Getting started with dbt-infer

Perform advanced ML Analytics in DBT using SQL-inf and Infer.
infer dbt

The dbt-infer package allows you to connect your dbt project to Infer and use SQL-inf syntax to perform ML Analytics in your dbt models as if it was native to your data warehouse.

Installation

Sign up to Infer

The first thing to do is to sign up to Infer in order to generate your API key, needed to setup the dbt-infer adapter.

1. Go to Infer and follow up the sign up process.

2. Once signed up and signed in go to Account.

3. Click "Generate" next to the "API Token" field and copy the token to the clipboard.

Install the dbt-infer adapter

The dbt-infer adapter is maintained via PyPi and installed with pip.

To install the latest dbt-infer package simply run the following within the same shell as you run dbt.

pip install dbt-infer

Versioning of dbt-infer follows the standard dbt versioning scheme. Also, if you haven't already, you need to have installed the adapter package for your underlying data warehouse - see the details here.

Configure dbt-infer

In order to set up dbt-infer, we need to add a target to your profiles.yml file. A dbt target contains information about your connection to the warehouse, see here for more info.

The dbt-infer wraps your existing data warehouse connection profile adding a few Infer specific fields. It is simple to setup the dbt-infer profile, see the details here.

Using SQL-inf in your dbt models

You do not need to change anything in your existing DBT models when switching to use SQL-inf – they will all work the same as before – but you now have the ability to use SQL-inf commands as native SQL functions.

For more details and a simple example of how it works, take a look at the documentation.

You can find other more complex examples in our example section, including a GitHub repo with all of the examples in one place.

Feel free to clone this repo to get started from scratch! 

How it works

The dbt-infer adapter splits the execution of your models into two steps:

  • Any models that do not use SQL-inf commands will be executed as normal within your data warehouse.
  • Models that take advantage of SQL-inf will be executed in 5 steps:
    • The model query will be parsed by Infer.

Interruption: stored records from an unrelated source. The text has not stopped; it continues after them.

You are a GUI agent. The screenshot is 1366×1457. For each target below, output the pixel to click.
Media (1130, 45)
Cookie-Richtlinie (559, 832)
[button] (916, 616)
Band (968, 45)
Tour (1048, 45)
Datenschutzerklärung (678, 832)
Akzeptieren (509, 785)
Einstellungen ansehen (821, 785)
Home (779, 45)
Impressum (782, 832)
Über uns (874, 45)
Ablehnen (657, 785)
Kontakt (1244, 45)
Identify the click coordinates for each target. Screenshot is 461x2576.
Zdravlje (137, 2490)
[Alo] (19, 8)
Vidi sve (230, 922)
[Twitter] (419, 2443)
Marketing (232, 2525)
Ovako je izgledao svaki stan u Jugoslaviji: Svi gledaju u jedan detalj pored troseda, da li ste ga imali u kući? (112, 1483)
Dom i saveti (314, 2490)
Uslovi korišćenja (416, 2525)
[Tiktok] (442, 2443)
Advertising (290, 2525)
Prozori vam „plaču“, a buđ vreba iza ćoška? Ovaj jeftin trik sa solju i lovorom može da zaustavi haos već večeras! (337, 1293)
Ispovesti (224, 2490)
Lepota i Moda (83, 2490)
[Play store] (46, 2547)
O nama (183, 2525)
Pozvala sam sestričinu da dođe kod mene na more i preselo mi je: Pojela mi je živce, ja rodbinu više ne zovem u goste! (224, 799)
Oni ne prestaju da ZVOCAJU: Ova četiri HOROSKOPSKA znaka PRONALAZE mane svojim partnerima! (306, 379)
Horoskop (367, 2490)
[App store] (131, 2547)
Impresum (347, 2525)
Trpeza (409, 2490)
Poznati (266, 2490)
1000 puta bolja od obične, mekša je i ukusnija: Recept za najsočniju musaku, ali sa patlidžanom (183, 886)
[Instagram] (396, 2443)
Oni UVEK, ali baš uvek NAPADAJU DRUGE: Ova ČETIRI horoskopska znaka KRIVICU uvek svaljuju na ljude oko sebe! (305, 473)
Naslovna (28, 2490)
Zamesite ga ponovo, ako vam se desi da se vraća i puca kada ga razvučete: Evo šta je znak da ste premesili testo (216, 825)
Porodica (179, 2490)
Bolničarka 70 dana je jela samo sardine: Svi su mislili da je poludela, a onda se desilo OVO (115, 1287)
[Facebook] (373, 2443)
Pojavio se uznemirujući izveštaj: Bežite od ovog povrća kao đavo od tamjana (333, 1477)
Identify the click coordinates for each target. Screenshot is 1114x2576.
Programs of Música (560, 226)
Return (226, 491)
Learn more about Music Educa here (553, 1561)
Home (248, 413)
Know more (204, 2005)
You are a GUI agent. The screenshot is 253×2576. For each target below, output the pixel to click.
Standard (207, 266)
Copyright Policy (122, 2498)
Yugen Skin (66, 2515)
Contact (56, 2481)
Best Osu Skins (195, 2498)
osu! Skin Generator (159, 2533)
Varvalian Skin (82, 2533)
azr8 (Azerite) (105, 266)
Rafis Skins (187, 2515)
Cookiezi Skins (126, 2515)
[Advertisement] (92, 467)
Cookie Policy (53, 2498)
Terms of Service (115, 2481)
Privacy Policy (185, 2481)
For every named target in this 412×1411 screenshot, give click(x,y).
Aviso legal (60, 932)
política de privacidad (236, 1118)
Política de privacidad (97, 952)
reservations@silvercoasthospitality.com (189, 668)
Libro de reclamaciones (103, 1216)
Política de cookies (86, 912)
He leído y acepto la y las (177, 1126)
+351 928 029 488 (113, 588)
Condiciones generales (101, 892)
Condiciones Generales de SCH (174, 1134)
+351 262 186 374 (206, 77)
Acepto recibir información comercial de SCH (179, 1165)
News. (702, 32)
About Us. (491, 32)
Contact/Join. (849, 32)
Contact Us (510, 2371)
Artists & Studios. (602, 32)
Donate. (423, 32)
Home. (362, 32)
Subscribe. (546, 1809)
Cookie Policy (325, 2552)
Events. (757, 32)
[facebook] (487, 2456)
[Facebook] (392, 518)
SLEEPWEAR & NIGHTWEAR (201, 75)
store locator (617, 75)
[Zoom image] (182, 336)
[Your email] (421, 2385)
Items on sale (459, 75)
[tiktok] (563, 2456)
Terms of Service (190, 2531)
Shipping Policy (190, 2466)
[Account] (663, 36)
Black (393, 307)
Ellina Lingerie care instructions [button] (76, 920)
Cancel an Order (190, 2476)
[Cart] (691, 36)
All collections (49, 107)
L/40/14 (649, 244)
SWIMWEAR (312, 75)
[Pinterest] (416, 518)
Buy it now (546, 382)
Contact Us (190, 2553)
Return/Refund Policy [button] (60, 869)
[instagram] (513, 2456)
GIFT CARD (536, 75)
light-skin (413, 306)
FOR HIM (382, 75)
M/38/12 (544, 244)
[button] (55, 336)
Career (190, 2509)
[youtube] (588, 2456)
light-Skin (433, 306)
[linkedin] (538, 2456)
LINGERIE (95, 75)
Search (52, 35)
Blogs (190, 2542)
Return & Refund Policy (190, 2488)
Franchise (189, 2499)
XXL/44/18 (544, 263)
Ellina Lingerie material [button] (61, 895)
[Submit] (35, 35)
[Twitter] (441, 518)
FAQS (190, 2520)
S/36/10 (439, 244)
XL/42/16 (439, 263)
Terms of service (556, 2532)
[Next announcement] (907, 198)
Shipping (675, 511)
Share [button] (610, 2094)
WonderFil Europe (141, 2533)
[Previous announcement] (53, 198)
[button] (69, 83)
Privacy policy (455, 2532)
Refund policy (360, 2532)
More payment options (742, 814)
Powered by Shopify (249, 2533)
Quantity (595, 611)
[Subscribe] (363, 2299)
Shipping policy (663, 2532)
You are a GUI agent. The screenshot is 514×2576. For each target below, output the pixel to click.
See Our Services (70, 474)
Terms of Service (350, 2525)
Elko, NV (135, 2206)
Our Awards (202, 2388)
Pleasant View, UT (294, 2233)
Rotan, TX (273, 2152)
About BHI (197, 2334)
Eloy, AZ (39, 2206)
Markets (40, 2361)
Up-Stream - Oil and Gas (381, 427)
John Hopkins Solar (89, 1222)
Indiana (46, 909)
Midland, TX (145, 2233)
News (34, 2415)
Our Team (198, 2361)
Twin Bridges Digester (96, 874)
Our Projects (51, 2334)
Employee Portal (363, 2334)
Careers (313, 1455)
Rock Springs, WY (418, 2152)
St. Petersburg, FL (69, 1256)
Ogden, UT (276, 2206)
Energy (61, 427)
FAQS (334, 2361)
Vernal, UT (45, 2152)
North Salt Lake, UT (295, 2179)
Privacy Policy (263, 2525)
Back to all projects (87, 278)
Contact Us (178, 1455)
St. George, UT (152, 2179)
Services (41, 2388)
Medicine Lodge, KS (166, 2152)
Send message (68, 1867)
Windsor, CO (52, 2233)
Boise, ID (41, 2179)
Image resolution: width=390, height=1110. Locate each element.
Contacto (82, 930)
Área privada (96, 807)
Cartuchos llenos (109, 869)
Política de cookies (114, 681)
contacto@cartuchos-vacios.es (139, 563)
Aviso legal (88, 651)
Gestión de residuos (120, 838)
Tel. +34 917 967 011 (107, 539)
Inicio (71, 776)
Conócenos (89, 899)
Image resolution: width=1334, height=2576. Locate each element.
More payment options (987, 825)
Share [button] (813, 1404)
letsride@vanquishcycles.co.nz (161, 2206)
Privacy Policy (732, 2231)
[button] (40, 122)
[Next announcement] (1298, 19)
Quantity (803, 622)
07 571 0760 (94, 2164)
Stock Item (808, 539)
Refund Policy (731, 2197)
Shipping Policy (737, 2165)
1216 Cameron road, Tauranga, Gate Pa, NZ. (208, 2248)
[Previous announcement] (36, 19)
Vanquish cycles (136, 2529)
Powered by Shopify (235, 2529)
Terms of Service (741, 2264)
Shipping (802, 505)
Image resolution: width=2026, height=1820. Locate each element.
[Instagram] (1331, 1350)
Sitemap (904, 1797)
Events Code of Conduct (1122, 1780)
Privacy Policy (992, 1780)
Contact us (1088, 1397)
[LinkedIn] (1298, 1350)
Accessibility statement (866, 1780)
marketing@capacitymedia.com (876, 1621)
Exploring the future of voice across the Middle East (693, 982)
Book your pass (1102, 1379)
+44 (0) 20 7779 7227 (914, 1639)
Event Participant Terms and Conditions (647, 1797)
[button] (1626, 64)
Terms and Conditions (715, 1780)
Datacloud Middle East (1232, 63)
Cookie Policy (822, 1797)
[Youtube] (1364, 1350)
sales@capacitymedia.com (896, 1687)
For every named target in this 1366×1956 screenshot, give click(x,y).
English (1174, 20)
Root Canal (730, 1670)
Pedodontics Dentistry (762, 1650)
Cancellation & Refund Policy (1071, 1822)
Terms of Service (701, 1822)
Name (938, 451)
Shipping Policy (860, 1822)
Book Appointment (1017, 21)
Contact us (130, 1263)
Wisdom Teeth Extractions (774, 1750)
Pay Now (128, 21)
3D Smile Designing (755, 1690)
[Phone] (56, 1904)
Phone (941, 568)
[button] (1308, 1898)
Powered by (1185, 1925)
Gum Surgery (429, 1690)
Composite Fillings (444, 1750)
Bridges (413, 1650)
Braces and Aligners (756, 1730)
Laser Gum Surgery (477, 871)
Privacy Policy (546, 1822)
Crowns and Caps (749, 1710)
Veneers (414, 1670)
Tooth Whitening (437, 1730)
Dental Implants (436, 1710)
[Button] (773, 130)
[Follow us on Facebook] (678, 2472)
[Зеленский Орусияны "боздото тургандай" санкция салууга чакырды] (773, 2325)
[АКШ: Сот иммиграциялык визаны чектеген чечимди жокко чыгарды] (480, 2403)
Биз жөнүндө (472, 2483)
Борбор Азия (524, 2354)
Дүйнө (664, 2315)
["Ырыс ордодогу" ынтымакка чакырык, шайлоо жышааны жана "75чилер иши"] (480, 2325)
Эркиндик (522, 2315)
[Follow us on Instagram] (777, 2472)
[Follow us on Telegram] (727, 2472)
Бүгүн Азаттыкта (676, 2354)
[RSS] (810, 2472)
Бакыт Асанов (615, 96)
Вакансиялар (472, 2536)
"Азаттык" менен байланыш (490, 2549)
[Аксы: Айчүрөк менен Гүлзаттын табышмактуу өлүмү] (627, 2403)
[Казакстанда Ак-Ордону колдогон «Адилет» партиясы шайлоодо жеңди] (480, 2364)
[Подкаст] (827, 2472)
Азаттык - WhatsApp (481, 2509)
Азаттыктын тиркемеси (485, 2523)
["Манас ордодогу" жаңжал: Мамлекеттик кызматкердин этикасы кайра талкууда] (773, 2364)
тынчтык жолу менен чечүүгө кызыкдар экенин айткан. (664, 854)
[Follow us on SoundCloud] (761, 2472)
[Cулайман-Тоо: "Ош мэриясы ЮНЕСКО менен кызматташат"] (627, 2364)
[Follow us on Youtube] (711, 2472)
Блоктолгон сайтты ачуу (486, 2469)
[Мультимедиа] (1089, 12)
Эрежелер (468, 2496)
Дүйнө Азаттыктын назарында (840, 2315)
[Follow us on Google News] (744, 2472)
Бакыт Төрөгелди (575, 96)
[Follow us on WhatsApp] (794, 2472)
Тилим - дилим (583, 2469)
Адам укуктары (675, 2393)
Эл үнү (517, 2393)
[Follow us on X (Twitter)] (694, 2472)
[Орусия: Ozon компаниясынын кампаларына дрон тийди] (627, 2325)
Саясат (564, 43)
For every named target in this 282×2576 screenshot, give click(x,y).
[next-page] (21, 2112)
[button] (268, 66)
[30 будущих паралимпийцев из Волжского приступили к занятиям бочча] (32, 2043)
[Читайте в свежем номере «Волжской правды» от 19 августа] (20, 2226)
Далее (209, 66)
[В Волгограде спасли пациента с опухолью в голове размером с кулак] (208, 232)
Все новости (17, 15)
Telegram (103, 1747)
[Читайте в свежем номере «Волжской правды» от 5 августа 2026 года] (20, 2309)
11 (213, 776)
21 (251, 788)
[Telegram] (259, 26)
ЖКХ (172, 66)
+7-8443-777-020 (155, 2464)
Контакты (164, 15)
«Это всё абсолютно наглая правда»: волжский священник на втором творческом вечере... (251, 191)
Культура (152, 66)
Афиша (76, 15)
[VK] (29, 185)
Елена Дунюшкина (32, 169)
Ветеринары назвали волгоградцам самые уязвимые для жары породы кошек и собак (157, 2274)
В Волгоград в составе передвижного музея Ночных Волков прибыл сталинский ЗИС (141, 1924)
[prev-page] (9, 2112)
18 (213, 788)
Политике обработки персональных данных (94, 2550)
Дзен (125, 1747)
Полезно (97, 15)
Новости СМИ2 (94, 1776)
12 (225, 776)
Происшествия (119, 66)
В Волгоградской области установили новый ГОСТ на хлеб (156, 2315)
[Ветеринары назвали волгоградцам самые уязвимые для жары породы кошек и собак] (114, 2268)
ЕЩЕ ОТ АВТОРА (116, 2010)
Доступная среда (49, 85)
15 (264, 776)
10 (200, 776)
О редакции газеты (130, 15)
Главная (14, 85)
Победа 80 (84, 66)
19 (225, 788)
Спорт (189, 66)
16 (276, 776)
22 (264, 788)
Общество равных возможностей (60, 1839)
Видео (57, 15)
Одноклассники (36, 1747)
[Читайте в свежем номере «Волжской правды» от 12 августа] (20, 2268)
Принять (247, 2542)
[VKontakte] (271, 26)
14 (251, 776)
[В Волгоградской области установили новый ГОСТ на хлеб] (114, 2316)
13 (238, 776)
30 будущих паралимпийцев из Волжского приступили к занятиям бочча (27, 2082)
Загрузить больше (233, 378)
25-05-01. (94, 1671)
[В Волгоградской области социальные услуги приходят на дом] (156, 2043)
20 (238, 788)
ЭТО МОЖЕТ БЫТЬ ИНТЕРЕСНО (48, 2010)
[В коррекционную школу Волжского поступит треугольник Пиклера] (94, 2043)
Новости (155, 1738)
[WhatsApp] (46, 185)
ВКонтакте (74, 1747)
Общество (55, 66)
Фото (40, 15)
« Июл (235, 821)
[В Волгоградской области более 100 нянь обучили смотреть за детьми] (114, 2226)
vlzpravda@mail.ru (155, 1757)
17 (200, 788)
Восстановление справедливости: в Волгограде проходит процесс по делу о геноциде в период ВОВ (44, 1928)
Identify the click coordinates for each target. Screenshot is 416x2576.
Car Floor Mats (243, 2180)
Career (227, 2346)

This will tell `dbt-infer` what data to fetch from your data warehouse.
    • The necessary data will be fetched from your data warehouse.
    • The SQL-inf commands will be executed within Infer.
    • The results will be saved to a temporary table in your data warehouse.
    • The remaining part of the dbt model will be executed as usual within your data warehouse.

The 5 steps of the SQL-inf execution can be visualised in the following way:

Dbt infer

Security

The execution model of SQL-inf means that:

  • Infer does not have access to your data warehouse, since it uses dbt and your existing data warehouse connection for that
  • Infer does not store any of your data beyond the lifetime of an SQL-inf transactions

Furthermore, all data handled by Infer is encrypted and secured to the highest standards.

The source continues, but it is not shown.